Profit Sharing
Profit sharing is another term for affiliate, associate, referral, or partner programs. Basically, a web site that sells goods online agrees to share their profits with other web sites that sends customers their way. When a visitor from one web site clicks on a link that takes them to the merchant site and then buys something, the merchant site pays a commission to the referring site.
*There are a variety of profit sharing plans online. Before signing up for one, make sure you understand when and how you'll get paid.
About Profit Sharing Plans
Most businesses pay for services like advertising in advance. They design an ad and pay a newspaper, magazine, billboard or web site to display it. The display must be paid for whether or not the ad brings in any customers. Profit sharing plans, on the other hand, reduce the up-front cost to advertisers. Web site owners sign up to display the ad but only make money when site visitors do whatever task is defined in the profit sharing agreement. The agreement might specify that payments will be made for click-throughs, registration (leads), or sales.
Profit Sharing Plans
There are a variety of profit sharing plans you can use as guidelines when you are setting up a profit sharing agreement. First, you¡¯ll need to decide whether you are going to pay for leads or sales. You'll also need to determine whether your profit sharing plan should include various tiers (paying different commissions to those who sell more for you).
You'll need to define minimum payment levels and how often you pay. There are also different methods of payment, which can be made by check, bank order, or through an online service like Pay Pal.
Make sure you have all of your ducks in a row when setting up a profit sharing agreement.
Getting Started in Profit Sharing
Profit sharing is available for all kinds of merchants, from sports cards to books.
Most affiliates get started by creating a web site about something they are passionate about, like a hobby they already have. They provide useful content, newsletters, and other services to their site visitors. Once they realize they can make money by referring their visitors to trusted merchants, they research the different profit sharing plans and select a merchant with a good profit sharing agreement. Then, they add links to products or services.
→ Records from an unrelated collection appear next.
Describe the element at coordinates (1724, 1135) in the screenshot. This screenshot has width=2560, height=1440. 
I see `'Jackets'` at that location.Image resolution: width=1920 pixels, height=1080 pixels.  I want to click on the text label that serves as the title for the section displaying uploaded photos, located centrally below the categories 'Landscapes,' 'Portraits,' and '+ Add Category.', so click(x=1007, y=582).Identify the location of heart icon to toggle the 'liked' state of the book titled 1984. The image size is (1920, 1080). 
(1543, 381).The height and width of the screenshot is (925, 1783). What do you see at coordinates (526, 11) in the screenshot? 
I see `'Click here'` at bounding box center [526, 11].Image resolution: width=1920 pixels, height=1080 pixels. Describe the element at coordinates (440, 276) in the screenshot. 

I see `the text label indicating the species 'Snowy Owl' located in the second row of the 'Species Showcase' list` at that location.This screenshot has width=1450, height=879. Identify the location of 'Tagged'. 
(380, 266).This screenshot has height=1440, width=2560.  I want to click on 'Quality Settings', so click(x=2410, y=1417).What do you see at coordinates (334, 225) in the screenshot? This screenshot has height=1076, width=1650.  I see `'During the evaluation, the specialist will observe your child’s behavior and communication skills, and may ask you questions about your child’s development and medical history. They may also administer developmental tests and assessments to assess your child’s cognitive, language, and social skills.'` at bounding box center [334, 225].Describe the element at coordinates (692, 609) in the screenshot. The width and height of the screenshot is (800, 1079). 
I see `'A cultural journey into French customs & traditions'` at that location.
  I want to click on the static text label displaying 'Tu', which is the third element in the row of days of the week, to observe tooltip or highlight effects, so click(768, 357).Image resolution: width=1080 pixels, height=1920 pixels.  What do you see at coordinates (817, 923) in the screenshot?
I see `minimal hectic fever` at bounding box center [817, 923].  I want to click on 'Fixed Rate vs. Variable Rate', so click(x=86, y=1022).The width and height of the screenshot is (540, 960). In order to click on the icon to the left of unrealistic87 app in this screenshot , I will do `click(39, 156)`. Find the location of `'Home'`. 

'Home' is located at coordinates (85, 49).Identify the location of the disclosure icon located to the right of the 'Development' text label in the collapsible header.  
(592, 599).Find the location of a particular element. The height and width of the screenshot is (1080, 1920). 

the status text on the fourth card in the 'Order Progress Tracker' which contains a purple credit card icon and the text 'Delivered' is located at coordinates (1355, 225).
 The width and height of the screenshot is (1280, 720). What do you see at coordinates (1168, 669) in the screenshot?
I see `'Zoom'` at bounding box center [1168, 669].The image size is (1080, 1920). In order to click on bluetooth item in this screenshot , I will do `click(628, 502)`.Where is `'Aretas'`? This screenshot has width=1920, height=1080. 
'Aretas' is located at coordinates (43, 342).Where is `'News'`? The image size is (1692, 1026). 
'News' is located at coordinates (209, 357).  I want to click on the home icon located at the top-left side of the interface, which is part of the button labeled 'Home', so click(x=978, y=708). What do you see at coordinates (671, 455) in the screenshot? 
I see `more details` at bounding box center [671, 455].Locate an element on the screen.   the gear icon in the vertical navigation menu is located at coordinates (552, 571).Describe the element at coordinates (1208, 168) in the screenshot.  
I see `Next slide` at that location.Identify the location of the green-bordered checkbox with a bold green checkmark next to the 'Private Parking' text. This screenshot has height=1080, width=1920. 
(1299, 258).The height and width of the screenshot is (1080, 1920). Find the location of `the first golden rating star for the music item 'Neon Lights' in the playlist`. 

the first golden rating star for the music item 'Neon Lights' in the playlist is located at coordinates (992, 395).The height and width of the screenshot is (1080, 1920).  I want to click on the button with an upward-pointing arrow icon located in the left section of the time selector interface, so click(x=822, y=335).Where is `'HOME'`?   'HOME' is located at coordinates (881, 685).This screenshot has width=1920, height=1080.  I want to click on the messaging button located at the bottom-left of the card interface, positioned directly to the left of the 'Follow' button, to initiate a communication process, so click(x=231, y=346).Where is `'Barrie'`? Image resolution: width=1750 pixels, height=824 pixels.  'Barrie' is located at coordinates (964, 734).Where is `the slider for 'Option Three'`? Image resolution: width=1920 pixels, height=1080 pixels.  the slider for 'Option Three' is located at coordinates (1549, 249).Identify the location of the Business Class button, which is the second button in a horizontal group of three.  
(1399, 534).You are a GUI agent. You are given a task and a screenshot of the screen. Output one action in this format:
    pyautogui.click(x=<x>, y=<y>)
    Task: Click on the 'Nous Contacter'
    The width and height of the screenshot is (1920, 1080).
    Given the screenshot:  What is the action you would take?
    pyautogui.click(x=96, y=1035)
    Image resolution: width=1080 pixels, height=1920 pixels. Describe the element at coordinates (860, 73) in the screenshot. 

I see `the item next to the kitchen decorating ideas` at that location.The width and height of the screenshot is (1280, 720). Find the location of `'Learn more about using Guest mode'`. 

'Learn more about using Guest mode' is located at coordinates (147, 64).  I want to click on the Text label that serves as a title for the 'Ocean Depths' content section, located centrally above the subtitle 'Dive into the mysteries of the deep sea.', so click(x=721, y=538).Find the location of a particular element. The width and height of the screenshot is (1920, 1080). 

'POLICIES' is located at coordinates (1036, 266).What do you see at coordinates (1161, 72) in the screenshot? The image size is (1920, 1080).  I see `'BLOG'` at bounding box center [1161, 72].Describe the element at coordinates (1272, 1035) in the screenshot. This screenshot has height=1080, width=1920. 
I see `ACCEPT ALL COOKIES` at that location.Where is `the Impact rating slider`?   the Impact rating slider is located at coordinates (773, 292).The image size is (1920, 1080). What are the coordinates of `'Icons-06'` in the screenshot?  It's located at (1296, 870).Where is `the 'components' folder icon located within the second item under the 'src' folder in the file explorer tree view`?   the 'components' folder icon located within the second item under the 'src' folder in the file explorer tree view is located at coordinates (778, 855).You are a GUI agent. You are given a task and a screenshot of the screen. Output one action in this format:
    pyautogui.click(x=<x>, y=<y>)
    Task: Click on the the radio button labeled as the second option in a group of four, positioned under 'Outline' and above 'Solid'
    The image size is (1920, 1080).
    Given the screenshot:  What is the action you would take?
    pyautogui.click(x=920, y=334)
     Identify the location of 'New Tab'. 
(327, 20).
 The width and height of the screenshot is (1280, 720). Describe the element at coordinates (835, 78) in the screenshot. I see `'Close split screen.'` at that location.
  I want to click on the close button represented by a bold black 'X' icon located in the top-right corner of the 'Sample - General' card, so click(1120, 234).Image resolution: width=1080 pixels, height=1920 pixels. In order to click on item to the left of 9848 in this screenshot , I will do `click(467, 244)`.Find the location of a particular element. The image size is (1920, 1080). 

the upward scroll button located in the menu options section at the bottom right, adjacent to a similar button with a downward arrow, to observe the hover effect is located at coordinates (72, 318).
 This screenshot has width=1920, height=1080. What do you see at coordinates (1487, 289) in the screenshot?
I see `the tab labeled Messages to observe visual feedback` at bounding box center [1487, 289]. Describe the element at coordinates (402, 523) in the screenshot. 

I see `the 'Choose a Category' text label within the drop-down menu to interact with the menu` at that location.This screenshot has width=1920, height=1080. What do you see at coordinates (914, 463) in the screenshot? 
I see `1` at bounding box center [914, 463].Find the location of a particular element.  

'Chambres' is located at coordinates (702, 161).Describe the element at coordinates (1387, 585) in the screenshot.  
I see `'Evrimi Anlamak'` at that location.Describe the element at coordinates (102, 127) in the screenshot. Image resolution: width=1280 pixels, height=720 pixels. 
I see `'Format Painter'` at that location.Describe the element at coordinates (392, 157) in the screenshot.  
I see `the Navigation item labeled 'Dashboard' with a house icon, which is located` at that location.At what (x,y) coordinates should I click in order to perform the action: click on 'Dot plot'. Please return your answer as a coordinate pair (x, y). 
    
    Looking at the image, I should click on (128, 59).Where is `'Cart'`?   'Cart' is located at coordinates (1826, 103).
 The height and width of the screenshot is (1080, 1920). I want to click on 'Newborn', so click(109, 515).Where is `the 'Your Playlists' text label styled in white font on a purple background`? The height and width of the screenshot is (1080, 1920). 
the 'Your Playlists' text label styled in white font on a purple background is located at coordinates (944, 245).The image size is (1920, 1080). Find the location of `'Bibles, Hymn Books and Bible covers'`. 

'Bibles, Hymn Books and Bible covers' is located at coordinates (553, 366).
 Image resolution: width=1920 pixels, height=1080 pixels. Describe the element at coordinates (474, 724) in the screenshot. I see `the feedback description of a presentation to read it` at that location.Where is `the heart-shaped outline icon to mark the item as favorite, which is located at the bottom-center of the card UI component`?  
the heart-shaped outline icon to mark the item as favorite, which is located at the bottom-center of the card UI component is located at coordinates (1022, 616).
Once they are making some income in one niche area, they often decide to branch out and repeat their success in a new market by creating a different web site.
Profit Sharing and Your Business Plan
Your business plan should include your profit sharing plans and profit sharing agreement. You should have targeted commission levels and plans on how to grow your affiliate base. It is also valuable to include a mission statement and a marketing plan.
Focus your efforts on those products that make you the highest profit. Once you've written your plan, don't just set it on a shelf. Pull it out once a year and review it. Are you on target with your goals? What needs adjusting? Have business expectations changed? Update the plan each year.
Profit Sharing: Two Tier Agreements
A two tier profit sharing agreement means that you make money not just from your own web site's affiliate marketing efforts, but also from anyone you sign up as a sub-affiliate.
Sub-affiliates are recruited by you and you receive a percentage of any sales they make on their web sites. Typically, the profit sharing plan will specify a larger percentage commission for first-level sales and a reduced commission for your "downstream" sub-affiliates.